Supplied information: Begin
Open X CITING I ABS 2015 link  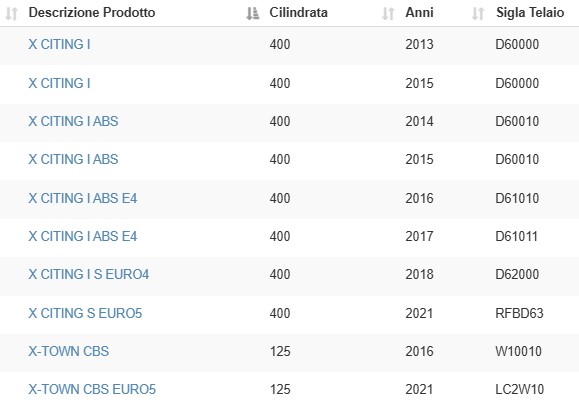click(73, 159)
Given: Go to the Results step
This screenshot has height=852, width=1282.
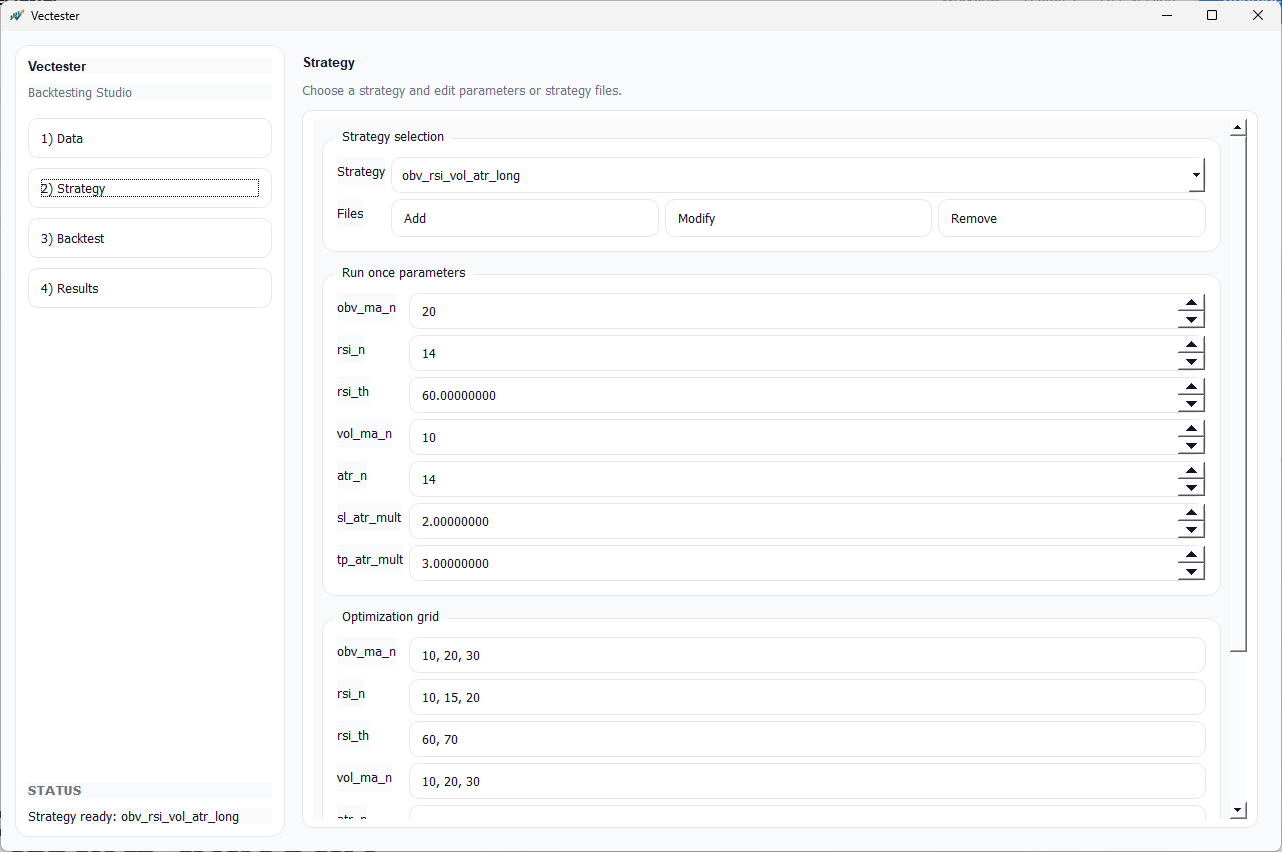Looking at the screenshot, I should tap(149, 288).
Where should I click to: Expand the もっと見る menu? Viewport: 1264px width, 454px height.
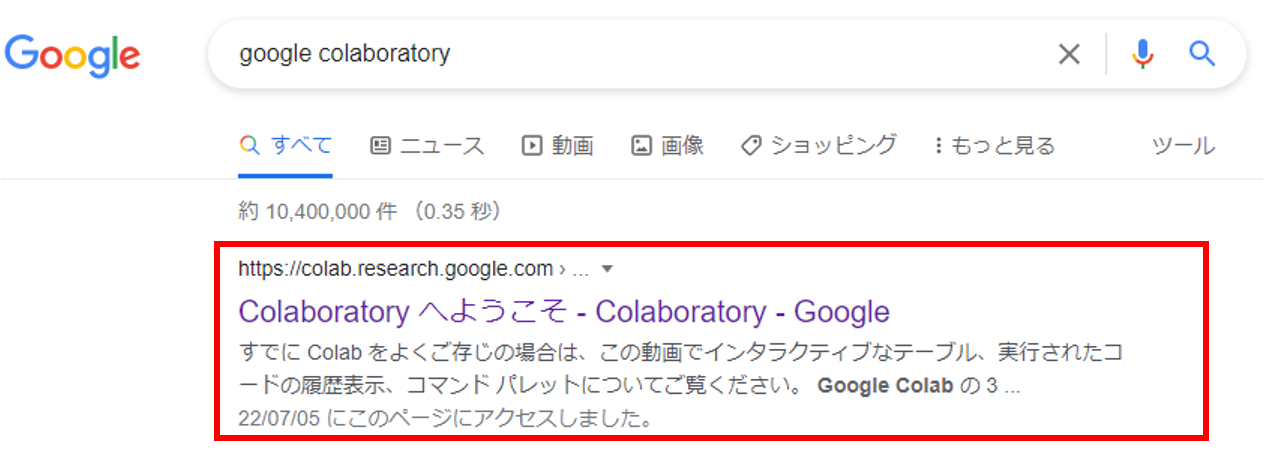[994, 146]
Supplied information: End
» **About this task**
Go back to the line containing "Given: Go to the Results step" and output it and every line after it through the end of the records, exactly, but not the pictures.

» **Solution**
Given: Go to the Results step
This screenshot has height=852, width=1282.
Looking at the screenshot, I should tap(149, 288).
Where should I click to: Expand the もっと見る menu? Viewport: 1264px width, 454px height.
[994, 146]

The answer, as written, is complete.